** The task **
In the material below, the lines between the one holding "[Twitter, opens in a new window] (180, 1980)" and the one holding "Transmisje VIDEO z", inclusive, are to be set down word for word. Pictures stay out.
==== Data listing
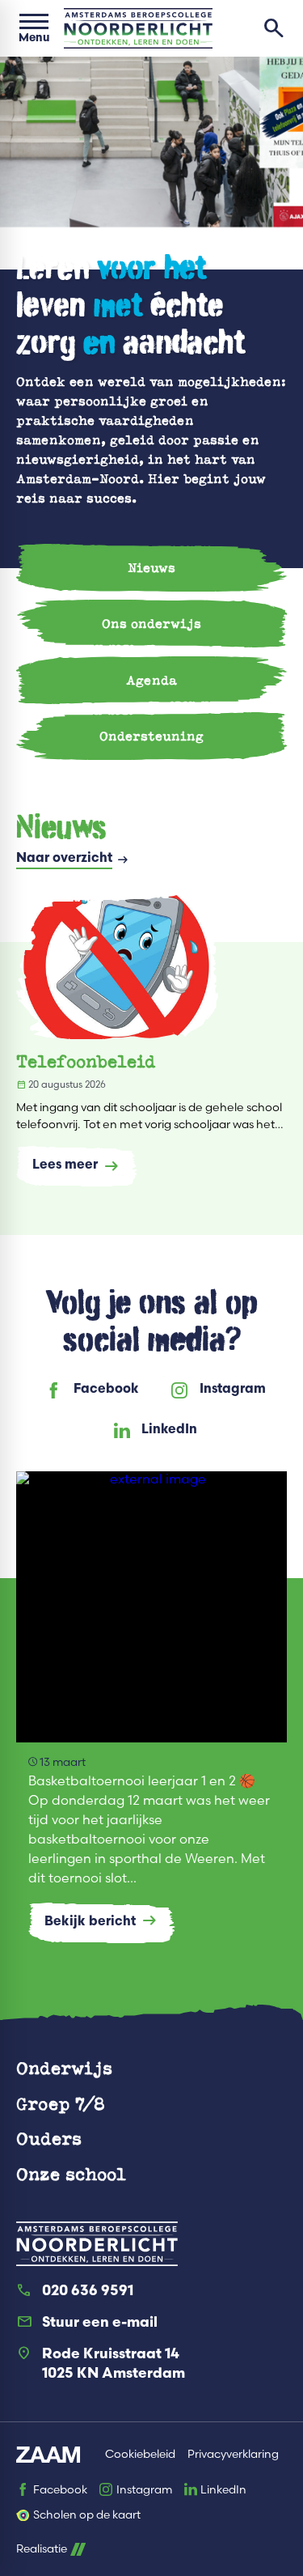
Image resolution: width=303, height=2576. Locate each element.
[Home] (138, 28)
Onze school (71, 2173)
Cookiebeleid (140, 2454)
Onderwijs (64, 2067)
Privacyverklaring (233, 2454)
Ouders (49, 2138)
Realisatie (41, 2549)
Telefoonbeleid (86, 1061)
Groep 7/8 (60, 2103)
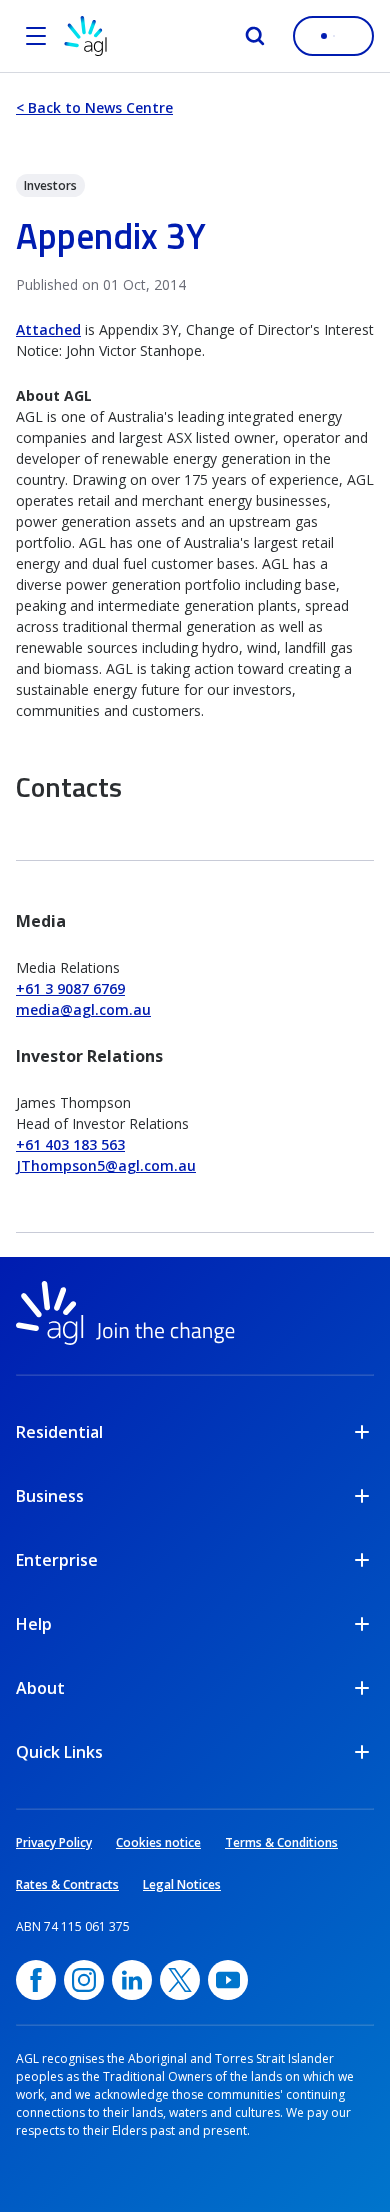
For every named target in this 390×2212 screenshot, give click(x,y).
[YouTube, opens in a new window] (228, 1980)
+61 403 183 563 (70, 1144)
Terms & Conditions (281, 1842)
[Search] (255, 36)
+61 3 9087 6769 (70, 988)
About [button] (40, 1688)
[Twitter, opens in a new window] (180, 1980)
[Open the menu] (36, 36)
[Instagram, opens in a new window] (84, 1980)
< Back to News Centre (94, 107)
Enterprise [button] (57, 1560)
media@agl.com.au (83, 1009)
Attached (48, 329)
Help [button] (34, 1624)
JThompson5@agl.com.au (106, 1165)
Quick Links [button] (59, 1752)
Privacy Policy (54, 1842)
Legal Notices (182, 1884)
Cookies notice (158, 1842)
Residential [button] (59, 1432)
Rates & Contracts (67, 1884)
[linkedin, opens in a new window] (132, 1980)
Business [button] (50, 1496)
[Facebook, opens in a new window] (36, 1980)
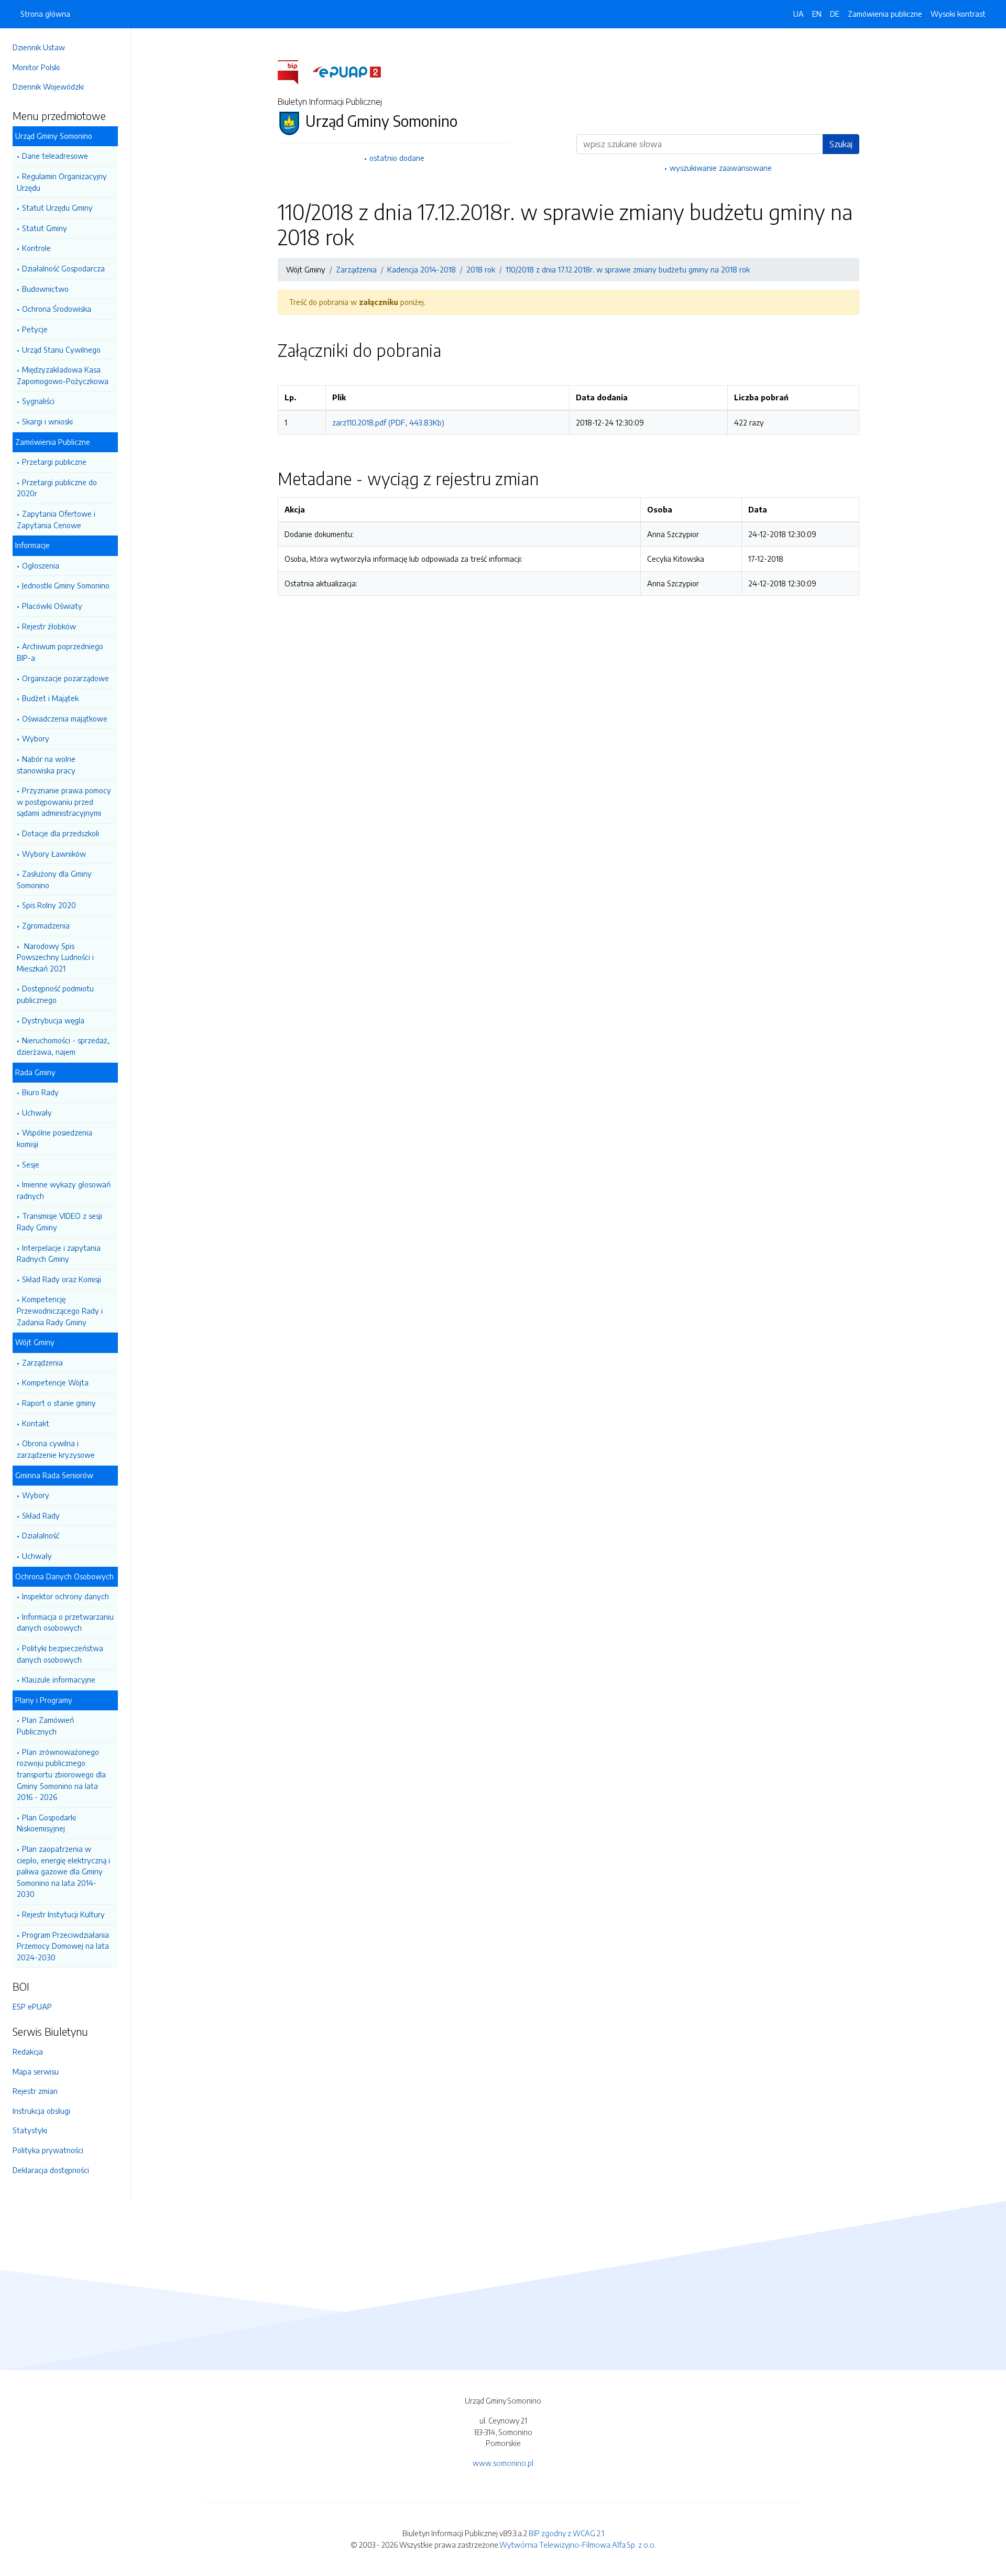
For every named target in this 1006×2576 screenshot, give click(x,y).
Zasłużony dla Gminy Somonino (54, 879)
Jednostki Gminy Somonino (66, 585)
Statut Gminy (44, 228)
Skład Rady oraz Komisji (61, 1279)
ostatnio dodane (396, 157)
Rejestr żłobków (49, 626)
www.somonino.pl (503, 2463)
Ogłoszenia (40, 565)
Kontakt (35, 1423)
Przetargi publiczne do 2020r (57, 487)
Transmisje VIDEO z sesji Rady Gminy (59, 1221)
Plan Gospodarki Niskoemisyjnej (46, 1823)
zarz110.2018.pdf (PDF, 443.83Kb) (388, 422)
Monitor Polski (36, 67)
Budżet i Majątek (50, 698)
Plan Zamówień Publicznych (45, 1725)
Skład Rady (41, 1515)
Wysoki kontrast (958, 13)
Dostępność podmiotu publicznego (55, 994)
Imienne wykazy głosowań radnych (64, 1190)
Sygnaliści (38, 401)
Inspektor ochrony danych (65, 1596)
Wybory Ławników (54, 853)
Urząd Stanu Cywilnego (61, 349)
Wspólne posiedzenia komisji (54, 1138)
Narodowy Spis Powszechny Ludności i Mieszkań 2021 (55, 957)
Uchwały (37, 1112)
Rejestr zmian (35, 2090)
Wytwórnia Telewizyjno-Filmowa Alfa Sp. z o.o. (577, 2544)
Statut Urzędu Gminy (57, 207)
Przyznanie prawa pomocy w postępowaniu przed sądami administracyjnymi (64, 801)
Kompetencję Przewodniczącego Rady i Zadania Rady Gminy (60, 1310)
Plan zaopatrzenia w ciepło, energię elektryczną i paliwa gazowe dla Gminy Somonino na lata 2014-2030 (63, 1871)
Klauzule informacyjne (58, 1679)
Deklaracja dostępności (51, 2170)
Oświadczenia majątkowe (64, 718)
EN (817, 13)
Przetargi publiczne (54, 461)
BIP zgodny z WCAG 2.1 (566, 2533)
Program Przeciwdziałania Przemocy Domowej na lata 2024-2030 (63, 1946)
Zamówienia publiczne (885, 13)
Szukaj (840, 144)
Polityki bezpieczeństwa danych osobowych (60, 1653)
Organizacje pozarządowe (65, 678)
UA (798, 13)
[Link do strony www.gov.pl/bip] (294, 71)
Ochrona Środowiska (56, 308)
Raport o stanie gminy (59, 1402)
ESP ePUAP (32, 2006)
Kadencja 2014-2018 (421, 269)
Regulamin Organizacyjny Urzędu (62, 181)
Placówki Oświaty (52, 605)
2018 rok (480, 269)
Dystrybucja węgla (53, 1020)
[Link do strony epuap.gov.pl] (347, 71)
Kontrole (36, 248)
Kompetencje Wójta (55, 1382)
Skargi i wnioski (47, 421)
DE (834, 13)
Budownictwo (45, 288)
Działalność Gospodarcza (63, 268)
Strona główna (45, 13)
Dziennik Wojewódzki (48, 86)
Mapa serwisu (36, 2071)
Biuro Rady (40, 1092)
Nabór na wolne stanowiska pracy (46, 764)
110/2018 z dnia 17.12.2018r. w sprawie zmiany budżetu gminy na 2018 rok (628, 269)
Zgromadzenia (46, 925)
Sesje (30, 1164)
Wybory (35, 738)
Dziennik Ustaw (39, 47)
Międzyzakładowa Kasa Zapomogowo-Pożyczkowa (62, 375)
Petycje (35, 329)
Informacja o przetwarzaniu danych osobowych (65, 1622)
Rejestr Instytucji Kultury (63, 1914)
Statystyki (30, 2130)
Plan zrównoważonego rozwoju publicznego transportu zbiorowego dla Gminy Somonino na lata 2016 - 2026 (61, 1774)
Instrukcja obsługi (41, 2110)
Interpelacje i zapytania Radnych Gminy (59, 1253)
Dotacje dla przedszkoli (60, 833)
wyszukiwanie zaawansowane (721, 167)
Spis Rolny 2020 (49, 905)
========
** Output below **
[Twitter, opens in a new window] (180, 1980)
[Open the menu] (36, 36)
[Instagram, opens in a new window] (84, 1980)
< Back to News Centre (94, 107)
Enterprise [button] (57, 1560)
media@agl.com.au (83, 1009)
Attached (48, 329)
Help [button] (34, 1624)
JThompson5@agl.com.au (106, 1165)
Quick Links [button] (59, 1752)
Privacy Policy (54, 1842)
Legal Notices (182, 1884)
Cookies notice (158, 1842)
Residential [button] (59, 1432)
Rates & Contracts (67, 1884)
[linkedin, opens in a new window] (132, 1980)
Business [button] (50, 1496)
[Facebook, opens in a new window] (36, 1980)
For every named target in this 1006×2576 screenshot, give click(x,y).
Zasłużony dla Gminy Somonino (54, 879)
Jednostki Gminy Somonino (66, 585)
Statut Gminy (44, 228)
Skład Rady oraz Komisji (61, 1279)
ostatnio dodane (396, 157)
Rejestr żłobków (49, 626)
www.somonino.pl (503, 2463)
Ogłoszenia (40, 565)
Kontakt (35, 1423)
Przetargi publiczne do 2020r (57, 487)
Transmisje VIDEO z sesji Rady Gminy (59, 1221)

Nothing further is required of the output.